The setting is unspoiled Sonoran desert, with very little development nearby. Majestic Saguaros mix with huge granite boulders, with the most dramatic scenery surrounding Cholla and Granite Mountains. Due to the remoteness, come prepared with plenty of water, a bit of food, and the means to fix a flat or chain--it would be a long walk out from the north side trails."
"Located on the Valley’s east side, this park takes in 3,648 acres set at the western end of the Goldfield Mountains, adjacent to the Tonto National Forest.
Usery Mountain Regional Park offers over 29 miles of trails for hiking, mountain biking and horseback riding. Park trails range in length from 0.2 miles to over 7 miles, and range in difficulty from easy to difficult.
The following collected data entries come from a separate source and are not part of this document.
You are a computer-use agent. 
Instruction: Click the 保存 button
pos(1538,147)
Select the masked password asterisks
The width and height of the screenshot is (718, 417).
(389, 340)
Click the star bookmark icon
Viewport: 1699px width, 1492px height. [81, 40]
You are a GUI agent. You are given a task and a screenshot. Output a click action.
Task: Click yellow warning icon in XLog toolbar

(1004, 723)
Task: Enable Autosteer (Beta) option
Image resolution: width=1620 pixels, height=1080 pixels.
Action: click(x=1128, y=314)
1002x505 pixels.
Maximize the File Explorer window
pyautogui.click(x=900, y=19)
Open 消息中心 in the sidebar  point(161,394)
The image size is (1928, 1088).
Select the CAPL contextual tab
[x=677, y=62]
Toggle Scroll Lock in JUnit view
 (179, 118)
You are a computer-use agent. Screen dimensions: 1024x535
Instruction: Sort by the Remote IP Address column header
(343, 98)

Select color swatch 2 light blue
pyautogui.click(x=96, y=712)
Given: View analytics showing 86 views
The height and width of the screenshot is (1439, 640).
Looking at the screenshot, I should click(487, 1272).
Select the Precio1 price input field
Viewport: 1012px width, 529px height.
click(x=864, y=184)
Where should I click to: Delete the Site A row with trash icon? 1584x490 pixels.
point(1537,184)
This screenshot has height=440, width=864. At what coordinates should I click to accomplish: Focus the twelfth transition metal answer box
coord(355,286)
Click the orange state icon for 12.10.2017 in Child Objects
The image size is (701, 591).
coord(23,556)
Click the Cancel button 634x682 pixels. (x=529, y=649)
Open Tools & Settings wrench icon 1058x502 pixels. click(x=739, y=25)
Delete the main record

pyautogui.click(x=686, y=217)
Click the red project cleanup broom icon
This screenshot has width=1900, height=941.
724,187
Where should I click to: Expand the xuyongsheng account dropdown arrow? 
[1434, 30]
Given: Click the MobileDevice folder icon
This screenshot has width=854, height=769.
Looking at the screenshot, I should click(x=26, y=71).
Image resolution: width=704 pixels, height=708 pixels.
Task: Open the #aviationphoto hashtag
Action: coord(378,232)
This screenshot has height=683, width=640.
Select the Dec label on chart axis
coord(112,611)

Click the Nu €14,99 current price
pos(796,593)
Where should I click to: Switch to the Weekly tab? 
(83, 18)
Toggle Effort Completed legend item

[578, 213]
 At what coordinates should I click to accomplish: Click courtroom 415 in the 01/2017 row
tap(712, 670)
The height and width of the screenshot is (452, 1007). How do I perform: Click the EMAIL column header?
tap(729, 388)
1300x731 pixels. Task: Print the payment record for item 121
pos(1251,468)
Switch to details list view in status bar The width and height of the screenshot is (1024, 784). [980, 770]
The trails within the Usery Mountain Regional Park are very popular because they have enough elevation to offer spectacular vistas of surrounding plains. Whether you are looking across the plain, flat land, south of the recreation area, or to the west or north great distances or surrounding mountains can be seen and enjoyed.
All trails are multi-use unless otherwise designated. All trail users are encouraged to practice proper trail etiquette."
Gold Canyon is a hidden gem of a trail system located just far enough east of Phoenix that most days you’ll have the trails all to yourself. If you don’t show up smiling, a loop that includes K-trail will surely have you clipping out with a smile.
Estrella Park offers over 33 miles of trails for hiking, mountain biking, and horseback riding. Park Trails range in length from 2.3 miles to 8.8 miles and range in difficulty from easy to strenuous. If you are looking for an easy, relatively short hike, the 2.4 mile Baseline Trail is recommended. If you are looking for a long, all day hike, the Pederson Trail encompasses 8.7 miles.
Hiking and riding trails are easily accessible via trailheads located at the arena and amphitheater. A mountain bike trail brochure that categorizes trail difficulty is available at the park office. Visit Estrella's Trails page for a complete list of trails and distances. All trails are multi-use unless otherwise designated. All trail users are encouraged to practice proper trail etiquette.
Always remember to carry plenty of water and let someone know where you are going.